--- PROBLEMA PROPOSTO ---
Você pode transcrever, sem nenhuma alteração, o trecho do texto sobre as bem-aventuranças que vai de "As bem-aventuranças e" até "(Lc 6, 17.20-26)"?

--- DOCUMENTO ---
--
As bem-aventuranças e a busca da felicidade
O ser humano está em constante busca de realização. Contudo, frequentemente procura a felicidade onde ela não se encontra. Não é nas riquezas, não é nos prazeres, nem nas alegrias e aplausos deste mundo que se encontra a verdadeira fonte de nossa realização.
Evangelho de Nosso Senhor Jesus Cristo segundo São Lucas
(Lc 6, 17.20-26)
Naquele tempo, Jesus desceu da montanha com os discípulos e parou num lugar plano. Ali estavam muitos dos seus discípulos e grande multidão de gente de toda a Judeia e de Jerusalém, do litoral de Tiro e Sidônia. E, levantando os olhos para os seus discípulos, disse: “Bem-aventurados vós, os pobres, porque vosso é o Reino de Deus! Bem-aventurados, vós que agora tendes fome, porque sereis saciados! Bem-aventurados vós, que agora chorais, porque havereis de rir! Bem-aventurados, sereis, quando os homens vos odiarem, vos expulsarem, vos insultarem e amaldiçoarem o vosso nome, por causa do Filho do Homem! Alegrai-vos, nesse dia, e exultai pois será grande a vossa recompensa no céu; porque era assim que os antepassados deles tratavam os profetas. Mas, ai de vós, ricos, porque já tendes vossa consolação! Ai de vós, que agora tendes fartura, porque passareis fome! Ai de vós, que agora rides, porque tereis luto e lágrimas! Ai de vós quando todos vos elogiam! Era assim que os antepassados deles tratavam os falsos profetas”.
Neste 6.º Domingo do Tempo Comum, lemos o Evangelho de São Lucas, capítulo 6 versículo 17 e versículos 20 ao 26, que nos apresenta as Bem-aventuranças. Diferente do Sermão da Montanha em São Mateus, no qual Nosso Senhor fala aos discípulos, São Lucas narra outra ocasião, com um público distinto e um ensinamento próprio. Compreender essa diferença é essencial para uma leitura correta do Evangelho deste domingo.
--
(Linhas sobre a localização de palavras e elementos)

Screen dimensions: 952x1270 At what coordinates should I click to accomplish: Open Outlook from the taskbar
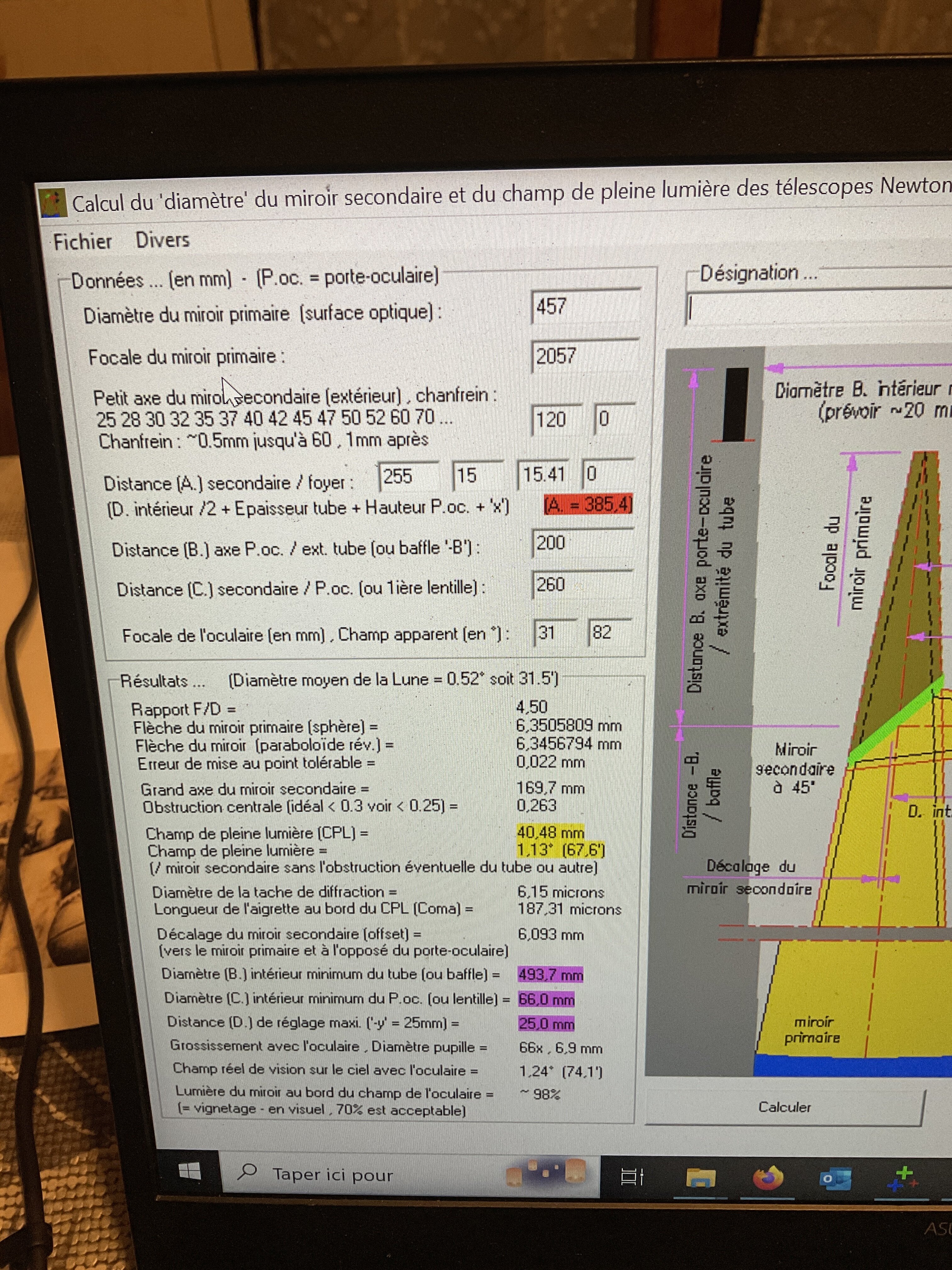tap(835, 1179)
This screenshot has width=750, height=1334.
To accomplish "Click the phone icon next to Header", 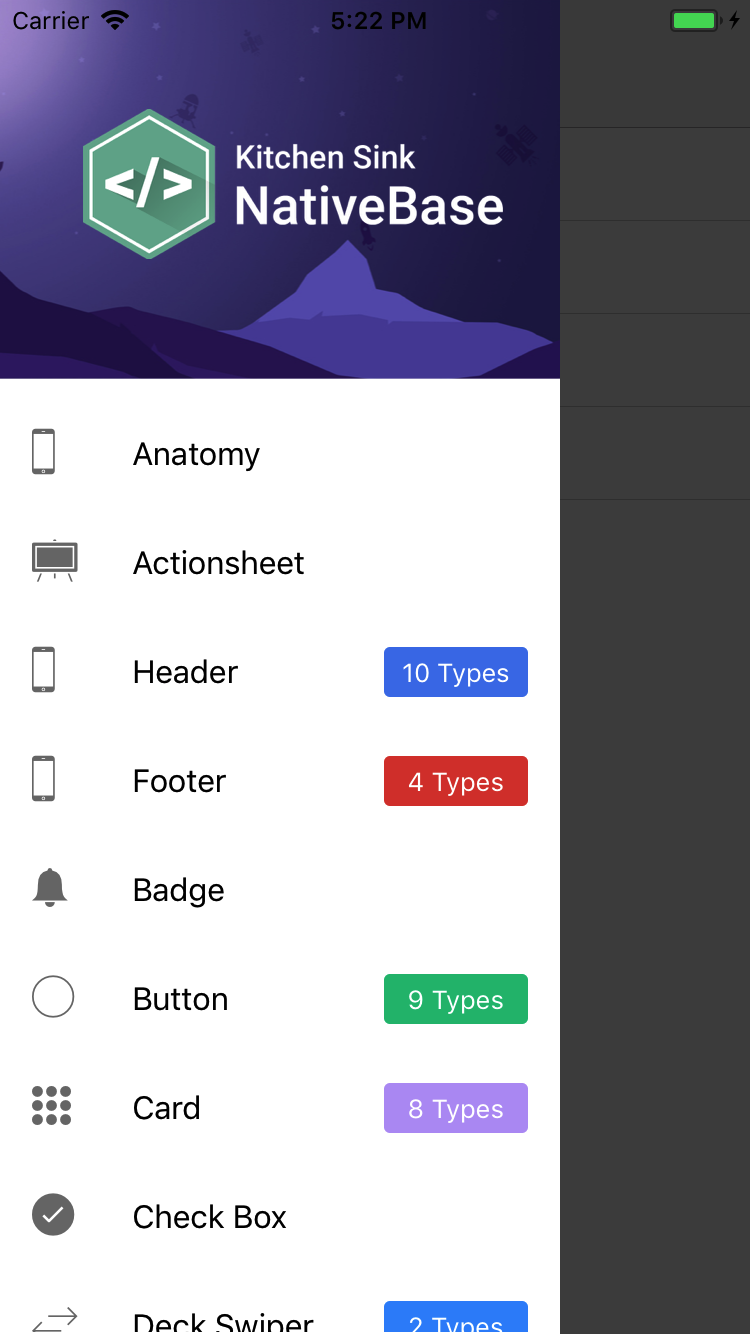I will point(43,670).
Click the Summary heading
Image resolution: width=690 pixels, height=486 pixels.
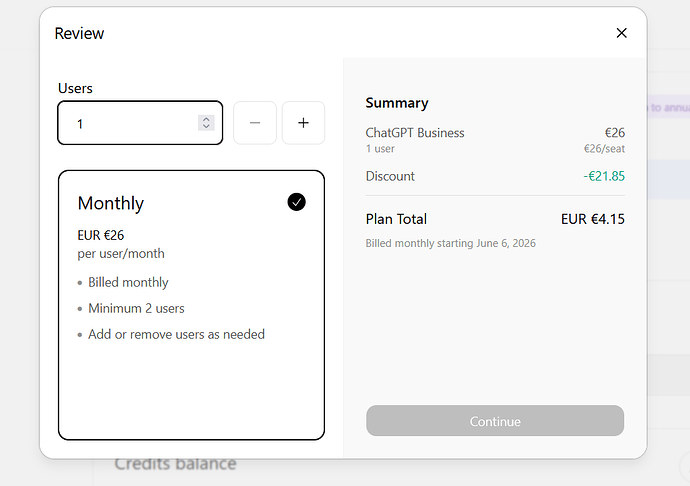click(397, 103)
--
--- RESPOSTA À TAREFA ---
As bem-aventuranças e a busca da felicidade
O ser humano está em constante busca de realização. Contudo, frequentemente procura a felicidade onde ela não se encontra. Não é nas riquezas, não é nos prazeres, nem nas alegrias e aplausos deste mundo que se encontra a verdadeira fonte de nossa realização.
Evangelho de Nosso Senhor Jesus Cristo segundo São Lucas
(Lc 6, 17.20-26)